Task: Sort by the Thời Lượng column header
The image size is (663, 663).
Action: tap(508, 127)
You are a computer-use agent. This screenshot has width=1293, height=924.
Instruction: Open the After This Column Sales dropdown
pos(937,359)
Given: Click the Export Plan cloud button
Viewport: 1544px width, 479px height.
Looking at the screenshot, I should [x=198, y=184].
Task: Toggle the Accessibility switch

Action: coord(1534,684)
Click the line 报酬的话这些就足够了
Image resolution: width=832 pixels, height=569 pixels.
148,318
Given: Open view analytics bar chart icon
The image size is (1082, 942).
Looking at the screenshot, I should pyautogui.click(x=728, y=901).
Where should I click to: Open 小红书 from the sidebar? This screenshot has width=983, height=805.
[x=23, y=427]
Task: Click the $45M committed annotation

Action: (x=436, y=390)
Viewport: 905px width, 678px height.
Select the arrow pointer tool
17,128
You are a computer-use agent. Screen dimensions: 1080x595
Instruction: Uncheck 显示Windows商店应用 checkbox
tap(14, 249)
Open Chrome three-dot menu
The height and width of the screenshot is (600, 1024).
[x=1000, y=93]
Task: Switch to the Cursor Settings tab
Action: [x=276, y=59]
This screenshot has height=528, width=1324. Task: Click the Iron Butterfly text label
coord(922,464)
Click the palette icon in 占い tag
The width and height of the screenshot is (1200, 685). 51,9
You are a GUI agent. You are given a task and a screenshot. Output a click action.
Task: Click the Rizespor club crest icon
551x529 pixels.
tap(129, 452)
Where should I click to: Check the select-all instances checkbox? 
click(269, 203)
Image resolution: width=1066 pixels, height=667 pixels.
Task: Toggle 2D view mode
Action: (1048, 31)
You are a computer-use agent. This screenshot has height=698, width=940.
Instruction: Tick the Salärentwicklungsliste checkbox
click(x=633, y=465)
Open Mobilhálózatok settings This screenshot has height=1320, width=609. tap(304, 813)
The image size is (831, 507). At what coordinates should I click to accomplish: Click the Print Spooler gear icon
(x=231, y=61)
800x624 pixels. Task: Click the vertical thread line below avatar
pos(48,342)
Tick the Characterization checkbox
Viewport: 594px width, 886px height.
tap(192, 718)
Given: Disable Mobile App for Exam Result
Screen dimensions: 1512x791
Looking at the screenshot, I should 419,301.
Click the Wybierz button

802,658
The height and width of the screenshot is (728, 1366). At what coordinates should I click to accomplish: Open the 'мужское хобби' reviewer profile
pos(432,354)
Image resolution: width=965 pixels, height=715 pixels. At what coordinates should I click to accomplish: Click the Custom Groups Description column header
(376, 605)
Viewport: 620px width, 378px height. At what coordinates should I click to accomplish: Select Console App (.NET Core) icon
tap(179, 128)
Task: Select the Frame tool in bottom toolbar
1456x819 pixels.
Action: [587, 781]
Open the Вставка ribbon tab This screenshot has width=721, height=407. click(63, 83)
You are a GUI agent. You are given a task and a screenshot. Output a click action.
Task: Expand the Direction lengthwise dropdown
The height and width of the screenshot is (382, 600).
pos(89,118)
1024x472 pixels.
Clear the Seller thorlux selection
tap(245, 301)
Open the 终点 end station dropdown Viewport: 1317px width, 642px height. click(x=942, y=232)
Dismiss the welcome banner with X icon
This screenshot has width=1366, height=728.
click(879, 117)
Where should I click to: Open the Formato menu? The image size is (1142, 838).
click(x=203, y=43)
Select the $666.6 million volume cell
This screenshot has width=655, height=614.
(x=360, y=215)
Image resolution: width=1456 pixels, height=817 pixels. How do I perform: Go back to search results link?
━━━━━━━━━━━━━━━━
**TASK TO CARRY OUT**
Could you copy out the data in full, exactly as it is written?

**TASK RESULT**
Task: Sort by the Thời Lượng column header
The image size is (663, 663).
Action: tap(508, 127)
You are a computer-use agent. This screenshot has width=1293, height=924.
Instruction: Open the After This Column Sales dropdown
pos(937,359)
Given: Click the Export Plan cloud button
Viewport: 1544px width, 479px height.
Looking at the screenshot, I should [x=198, y=184].
Task: Toggle the Accessibility switch

Action: coord(1534,684)
Click the line 报酬的话这些就足够了
Image resolution: width=832 pixels, height=569 pixels.
148,318
Given: Open view analytics bar chart icon
The image size is (1082, 942).
Looking at the screenshot, I should pyautogui.click(x=728, y=901).
Where should I click to: Open 小红书 from the sidebar? This screenshot has width=983, height=805.
[x=23, y=427]
Task: Click the $45M committed annotation

Action: (x=436, y=390)
Viewport: 905px width, 678px height.
Select the arrow pointer tool
17,128
You are a computer-use agent. Screen dimensions: 1080x595
Instruction: Uncheck 显示Windows商店应用 checkbox
tap(14, 249)
Open Chrome three-dot menu
The height and width of the screenshot is (600, 1024).
[x=1000, y=93]
Task: Switch to the Cursor Settings tab
Action: [x=276, y=59]
This screenshot has height=528, width=1324. Task: Click the Iron Butterfly text label
coord(922,464)
Click the palette icon in 占い tag
The width and height of the screenshot is (1200, 685). 51,9
You are a GUI agent. You are given a task and a screenshot. Output a click action.
Task: Click the Rizespor club crest icon
551x529 pixels.
tap(129, 452)
Where should I click to: Check the select-all instances checkbox? 
click(269, 203)
Image resolution: width=1066 pixels, height=667 pixels.
Task: Toggle 2D view mode
Action: (1048, 31)
You are a computer-use agent. This screenshot has height=698, width=940.
Instruction: Tick the Salärentwicklungsliste checkbox
click(x=633, y=465)
Open Mobilhálózatok settings This screenshot has height=1320, width=609. tap(304, 813)
The image size is (831, 507). At what coordinates should I click to accomplish: Click the Print Spooler gear icon
(x=231, y=61)
800x624 pixels. Task: Click the vertical thread line below avatar
pos(48,342)
Tick the Characterization checkbox
Viewport: 594px width, 886px height.
tap(192, 718)
Given: Disable Mobile App for Exam Result
Screen dimensions: 1512x791
Looking at the screenshot, I should 419,301.
Click the Wybierz button

802,658
The height and width of the screenshot is (728, 1366). At what coordinates should I click to accomplish: Open the 'мужское хобби' reviewer profile
pos(432,354)
Image resolution: width=965 pixels, height=715 pixels. At what coordinates should I click to accomplish: Click the Custom Groups Description column header
(376, 605)
Viewport: 620px width, 378px height. At what coordinates should I click to accomplish: Select Console App (.NET Core) icon
tap(179, 128)
Task: Select the Frame tool in bottom toolbar
1456x819 pixels.
Action: [587, 781]
Open the Вставка ribbon tab This screenshot has width=721, height=407. click(63, 83)
You are a GUI agent. You are given a task and a screenshot. Output a click action.
Task: Expand the Direction lengthwise dropdown
The height and width of the screenshot is (382, 600).
pos(89,118)
1024x472 pixels.
Clear the Seller thorlux selection
tap(245, 301)
Open the 终点 end station dropdown Viewport: 1317px width, 642px height. click(x=942, y=232)
Dismiss the welcome banner with X icon
This screenshot has width=1366, height=728.
click(879, 117)
Where should I click to: Open the Formato menu? The image size is (1142, 838).
click(x=203, y=43)
Select the $666.6 million volume cell
This screenshot has width=655, height=614.
(x=360, y=215)
Image resolution: width=1456 pixels, height=817 pixels. How do I perform: Go back to search results link?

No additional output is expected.